● **GOAL**:
Could you switch every "screenshot" in the records below to "screen image", keep everything else as it is, and leave the pictures out of your answer?

Target position records
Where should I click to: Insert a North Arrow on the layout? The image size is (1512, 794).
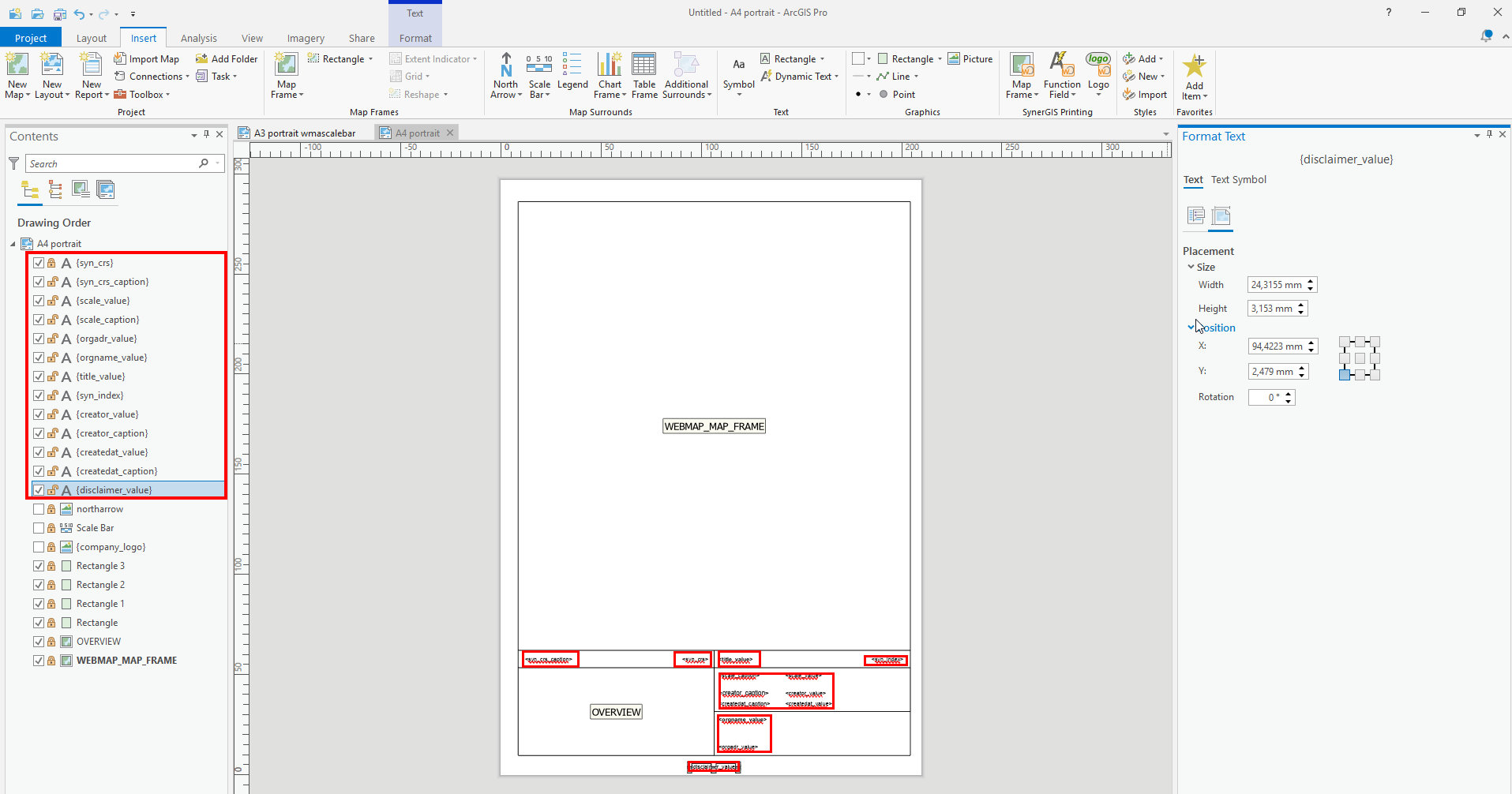(x=505, y=75)
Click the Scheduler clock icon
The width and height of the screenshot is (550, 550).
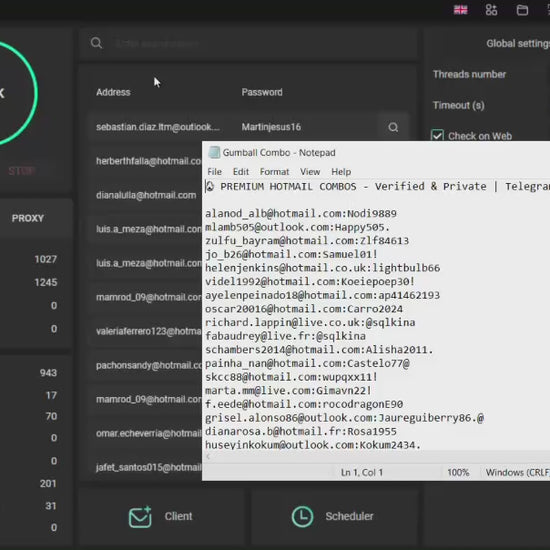click(x=302, y=516)
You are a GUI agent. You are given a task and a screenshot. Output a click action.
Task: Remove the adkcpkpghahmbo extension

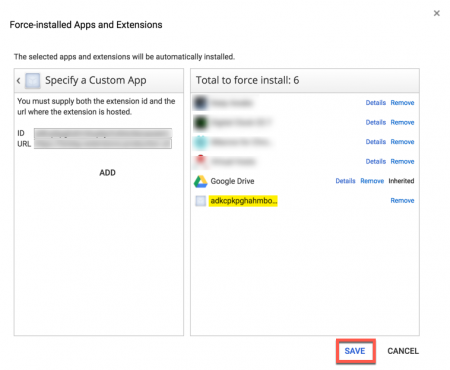pos(402,201)
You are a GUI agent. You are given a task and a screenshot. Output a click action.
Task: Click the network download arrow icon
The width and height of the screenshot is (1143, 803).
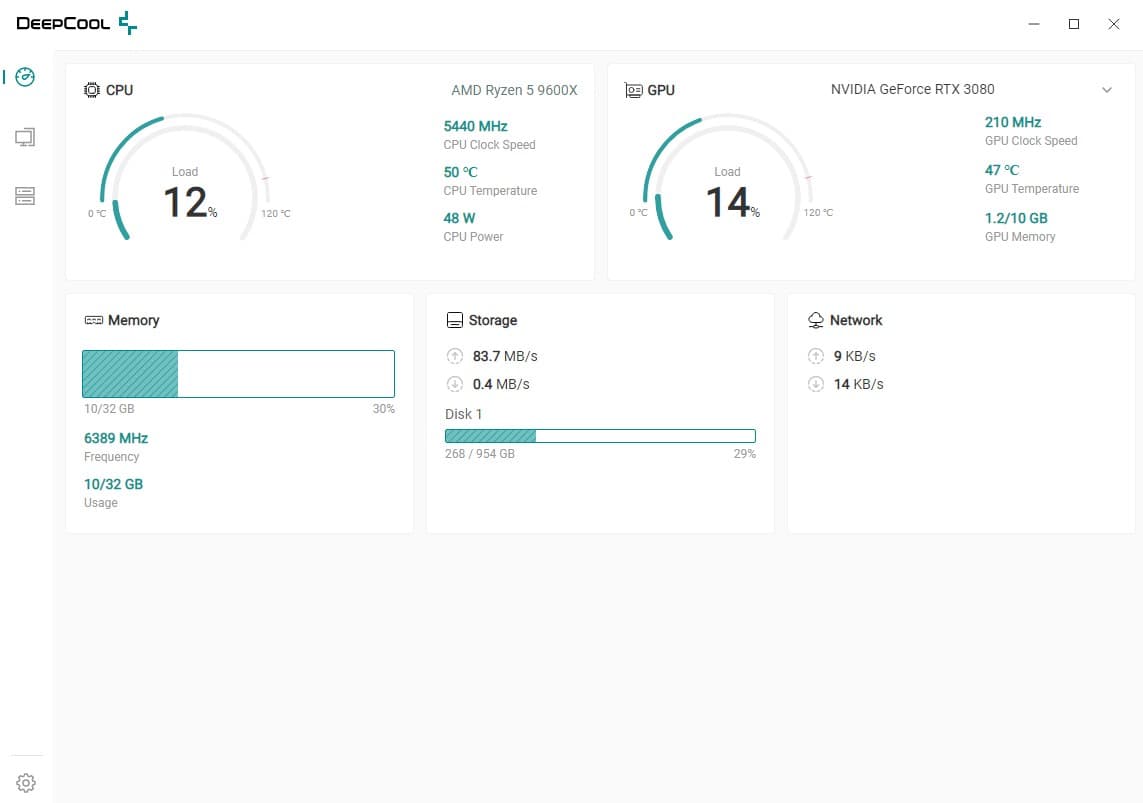click(815, 384)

● **RESULT**:
Where should I click to: Insert a North Arrow on the layout? The image size is (1512, 794).
(x=505, y=75)
Click the Scheduler clock icon
The width and height of the screen image is (550, 550).
click(x=302, y=516)
You are a GUI agent. You are given a task and a screen image. Output a click action.
Task: Remove the adkcpkpghahmbo extension

pos(402,201)
You are a GUI agent. You are given a task and a screen image. Output a click action.
Task: Click the network download arrow icon
The width and height of the screen image is (1143, 803).
click(815, 384)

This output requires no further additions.